Supporters of Barrick Gold who believe that the current investment environment favors higher gold and copper prices may consider investing in GOLD stocks now. The target price will be $27.54, in line with the target given by the base models.

Investors may also consider buying an exchange-traded fund (ETF) of which the GOLD stock is a part. These are some examples:

  • VanEck Gold Miners ETF (New York Stock Exchange 🙂
  • iShares North American Natural Resources ETF (New York Stock Exchange 🙂
  • VanEck Natural Resources ETF (New York Stock Exchange 🙂
  • VanEck Africa Index ETF (New York Stock Exchange 🙂
  • First Trust BuyWrite Income ETF (NASDAQ:)

Finally, investors who anticipate a gold stock rebound in the coming weeks may consider setting up a covered call option.

Most options strategies are not suitable for all retail investors. Therefore, the following discussion of GOLD stock is provided for educational purposes and not as an actual strategy to be followed by the average investor.

Covered call on GOLD shares

Price at time of writing: $20.76.

For every 100 shares held, a covered buy strategy requires the trader to sell a Call option with an expiration date sometime in the future.

Investors who believe there may be more ups and downs soon can use a slightly hedged in-the-money (ITM) call option. The call option is ITM if the market price ($20.76 here) is higher than the strike price ($20).

Thus, the investor will buy (or already own) 100 shares of gold at $20.76 and, at the same time, buy gold on July 15th at $20. This option is currently offered at a price (or premium) of $1.45.

The option buyer will pay $1.45 x 100 (or $145) to the option seller. This call option will cease trading on Friday, July 15th.

The amount of this premium is up to the seller of the option, whatever happens in the future, for example on the day of expiration.

A $20 call option offers better downside protection than an ATM or an out-of-the-money (OTM) option.

Assuming the trader now enters this covered call trade at $20, at expiration the maximum return will be $69, i.e. $145 – ($20.76 – $20.00) x 100), not including commissions and trading fees.

The trader makes this $69 gain as long as the gold stock price at expiration remains above the call option strike price (i.e. $20 here).

When the trade expires, the break-even point is reached at GOLD’s share price of $19.31 (equivalent to $20.76 – $1.45), excluding commissions and trading costs.

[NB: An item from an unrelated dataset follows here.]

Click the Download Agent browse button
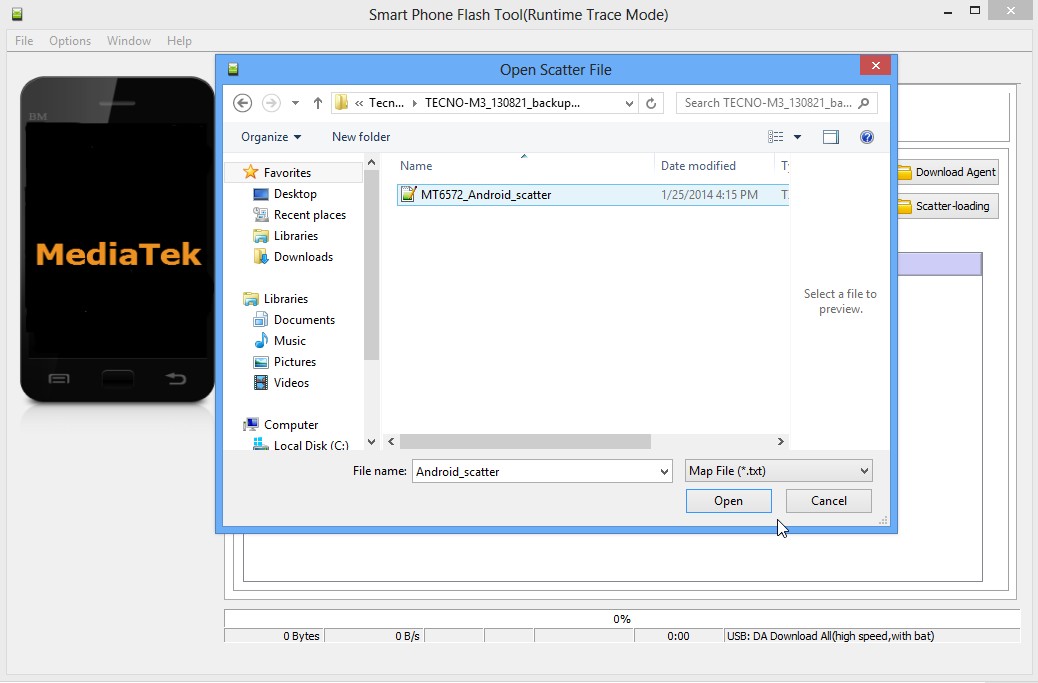 (x=945, y=171)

On July 15th, if GOLD stock closes below $19.31, the trade will start losing money on this covered call setup. Therefore, by selling this covered call option, the investor protects himself from a possible loss. In theory, the stock price could drop to $0.

As we have indicated in several articles, this covered call option would limit the potential for upside profit. The risks of not fully participating in the potential appreciation of the GOLD stock may not appeal to everyone. However, in their own risk/return profile, others may find this acceptable for the premium received.

In today’s market, making the right decisions is more difficult than ever. Think about the challenges:

  • economic inflation
  • geopolitical turmoil
  • disruptive technologies
  • high interest rates

To process it, you need good data, powerful tools to sort it out, and insight into what it means. You need to get rid of the emotions from investing and focus on the basics.